### Passage provided
San Diego Oral Session
Oral 4E Algorithm 2
Upper Level Ballroom 20D
Moderators: Ali Ramezani-Kebrya · Wei-Lun (Harry) Chao
MaxSup: Overcoming Representation Collapse in Label Smoothing
Yuxuan Zhou · Heng Li · Zhi-Qi Cheng · Xudong Yan · Yifei Dong · Mario Fritz · Margret Keuper
Label Smoothing (LS) is widely adopted to reduce overconfidence in neural network predictions and improve generalization. Despite these benefits, recent studies reveal two critical issues with LS. First, LS induces overconfidence in misclassified samples. Second, it compacts feature representations into overly tight clusters, diluting intra-class diversity, although the precise cause of this phenomenon remained elusive. In this paper, we analytically decompose the LS-induced loss, exposing two key terms: (i) a regularization term that dampens overconfidence only when the prediction is correct, and (ii) an error-amplification term that arises under misclassifications. This latter term compels the network to reinforce incorrect predictions with undue certainty, exacerbating representation collapse. To address these shortcomings, we propose Max Suppression (MaxSup), which applies uniform regularization to both correct and incorrect predictions by penalizing the top-1 logit rather than the ground-truth logit. Through extensive feature-space analyses, we show that MaxSup restores intra-class variation and sharpens inter-class boundaries. Experiments on large-scale image classification and multiple downstream tasks confirm that MaxSup is a more robust alternative to LS.Code and reproducibility scripts are available at https://github.com/ZhouYuxuanYX/Maximum-Suppression-Regularization.
Advancing Expert Specialization for Better MoE
Hongcan Guo · Haolang Lu · Guoshun Nan · Bolun Chu · Jialin Zhuang · Yuan Yang · Wenhao Che · Xinye Cao · Sicong Leng · Qimei Cui · Xudong Jiang
Mixture-of-Experts (MoE) models enable efficient scaling of large language models (LLMs) by activating only a subset of experts per input. However, we observe that the commonly used auxiliary load balancing loss often leads to expert overlap and overly uniform routing, which hinders expert specialization and degrades overall performance during post-training. To address this, we propose a simple yet effective solution that introduces two complementary objectives: (1) an orthogonality loss to encourage experts to process distinct types of tokens, and (2) a variance loss to encourage more discriminative routing decisions. Gradient-level analysis demonstrates that these objectives are compatible with the existing auxiliary loss and contribute to optimizing the training process. Experimental results over various model architectures and across multiple benchmarks show that our method significantly enhances expert specialization. Notably, our method improves classic MoE baselines with auxiliary loss by up to 23.79\%, while also maintaining load balancing in downstream tasks, without any architectural modifications or additional components. We will release our code to contribute to the community.

### Instructions to follow
Answer these from the session listing above:
(a) In which room is the session held?
(b) According to the MaxSup paper, which logit does MaxSup penalize in place of the ground-truth logit?
(c) What two losses does the paper on expert specialization for MoE add?

### Stored data
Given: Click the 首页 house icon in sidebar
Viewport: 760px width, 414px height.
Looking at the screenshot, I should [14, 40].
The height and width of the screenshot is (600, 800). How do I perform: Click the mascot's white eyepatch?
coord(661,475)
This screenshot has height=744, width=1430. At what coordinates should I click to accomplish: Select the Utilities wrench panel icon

---

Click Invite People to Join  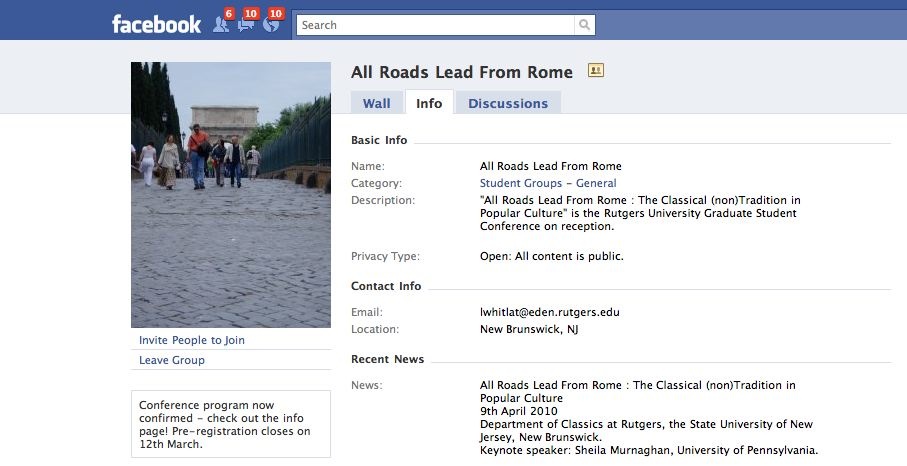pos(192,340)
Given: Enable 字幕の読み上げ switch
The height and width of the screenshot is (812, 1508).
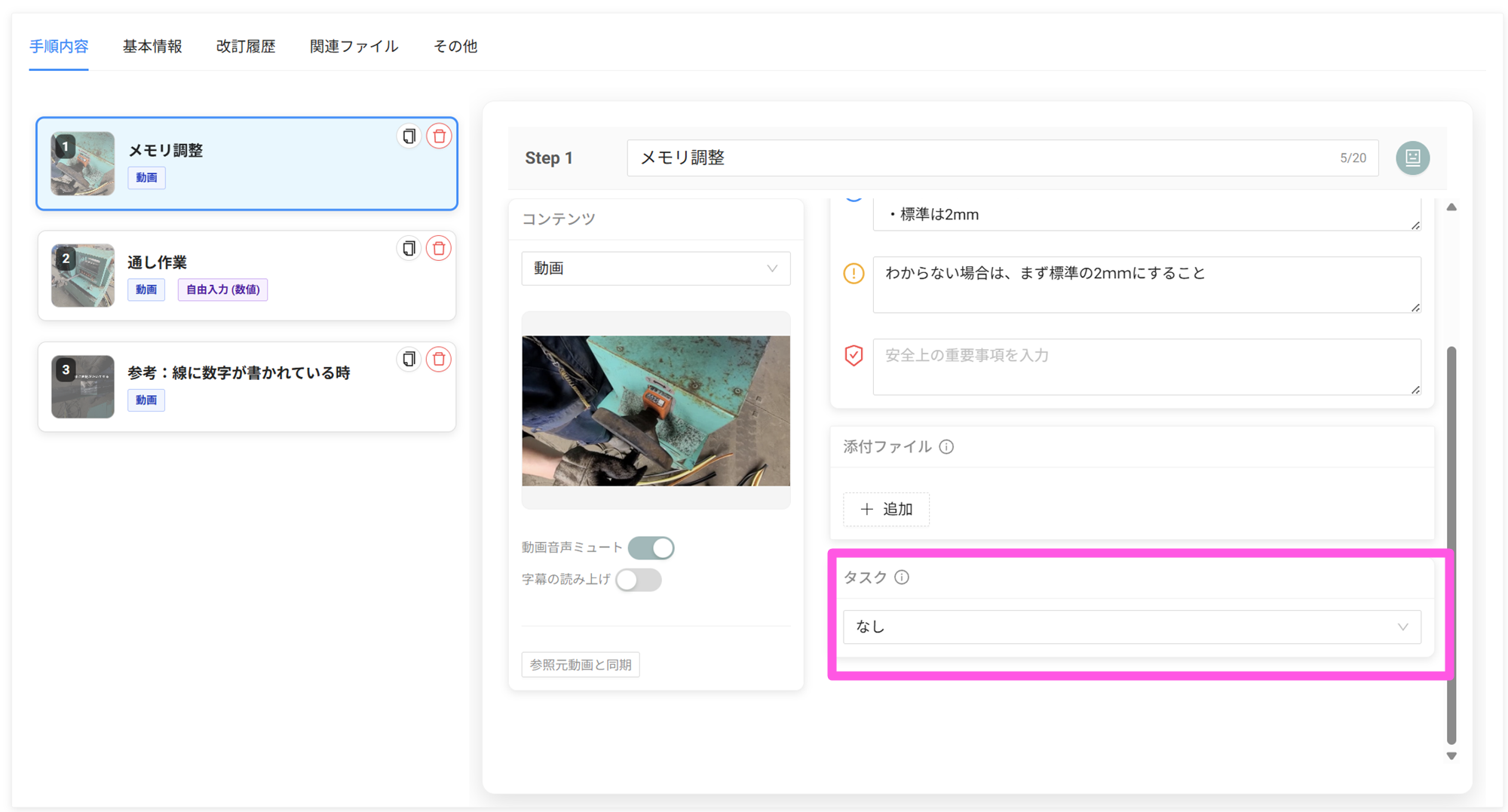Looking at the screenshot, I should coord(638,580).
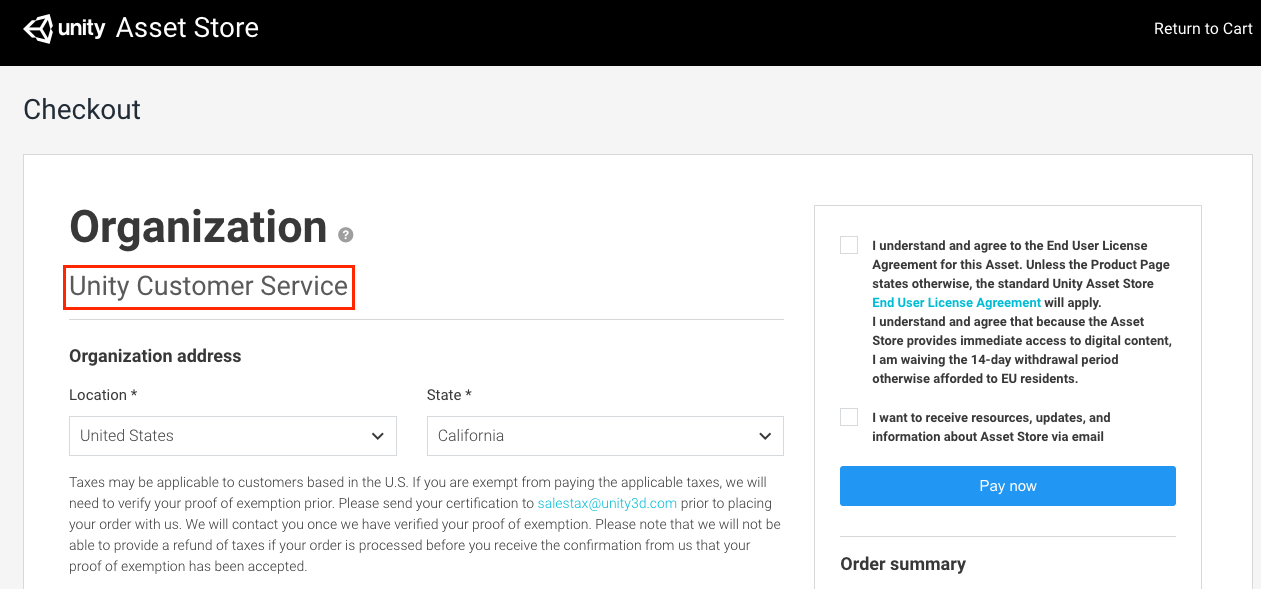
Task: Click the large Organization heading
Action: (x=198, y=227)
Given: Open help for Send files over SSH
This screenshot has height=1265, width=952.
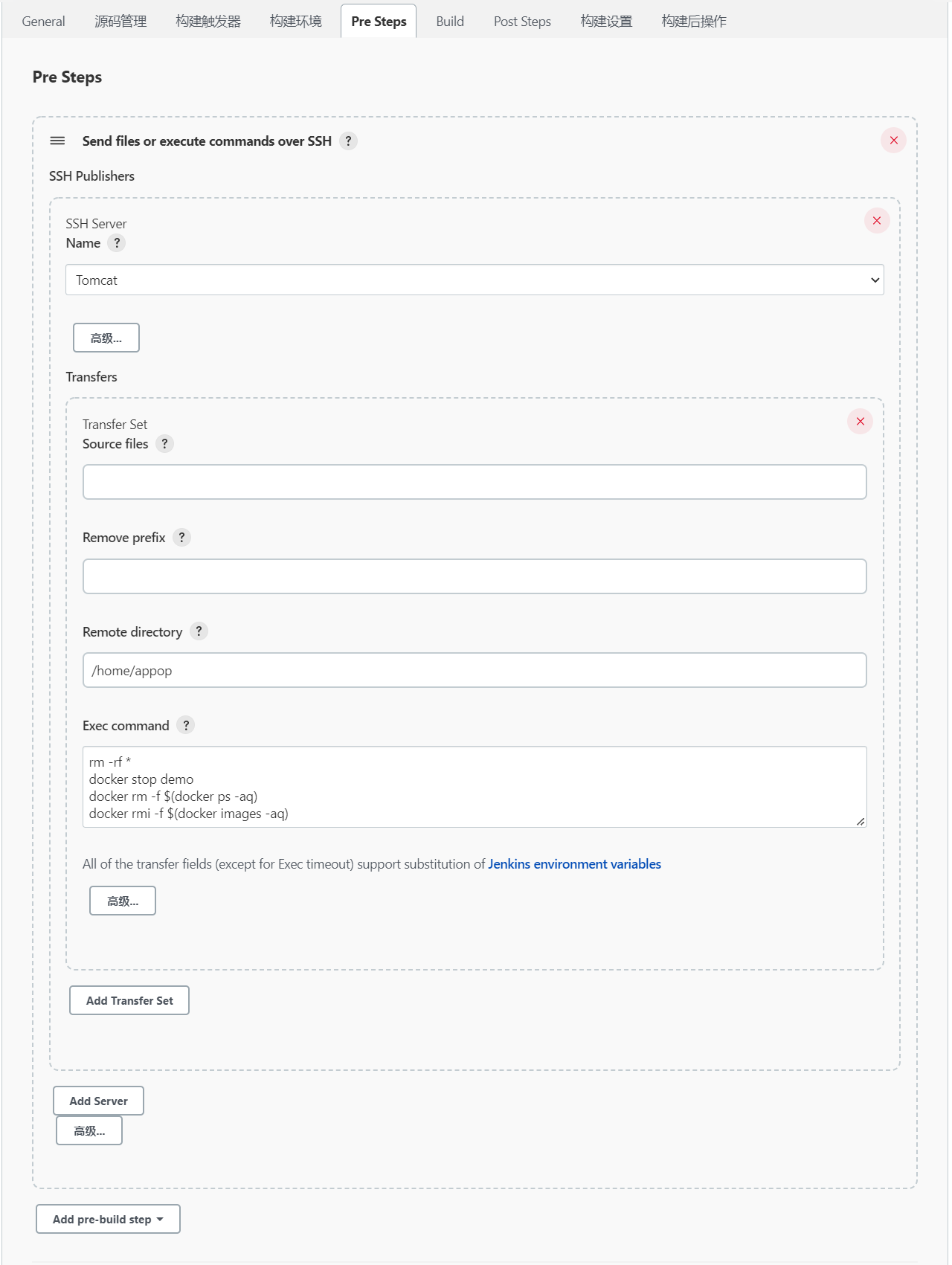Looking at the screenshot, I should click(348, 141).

==

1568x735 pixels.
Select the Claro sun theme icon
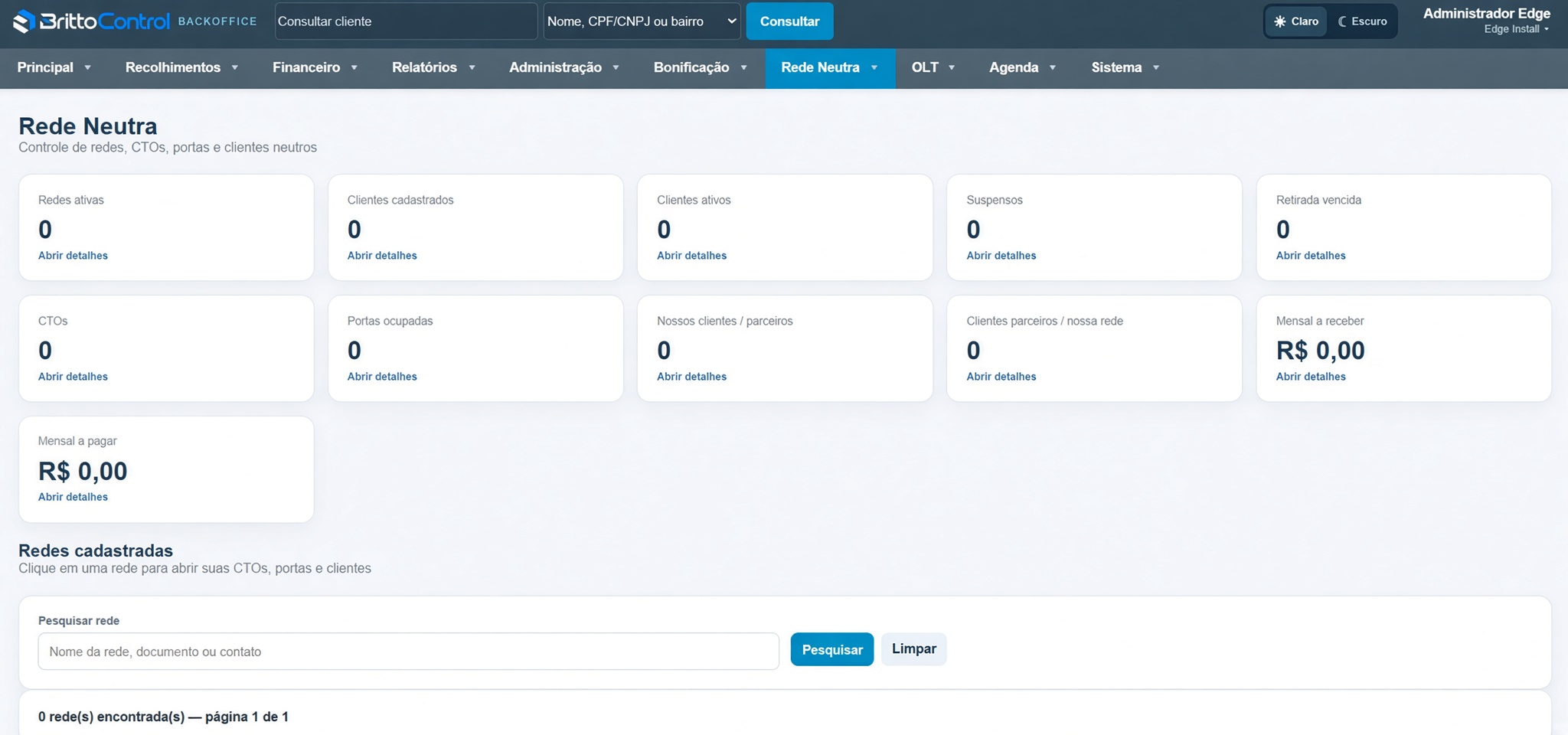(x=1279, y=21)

### Exercise solution
(a) Upper Level Ballroom 20D
(b) The top-1 logit
(c) An orthogonality loss and a variance loss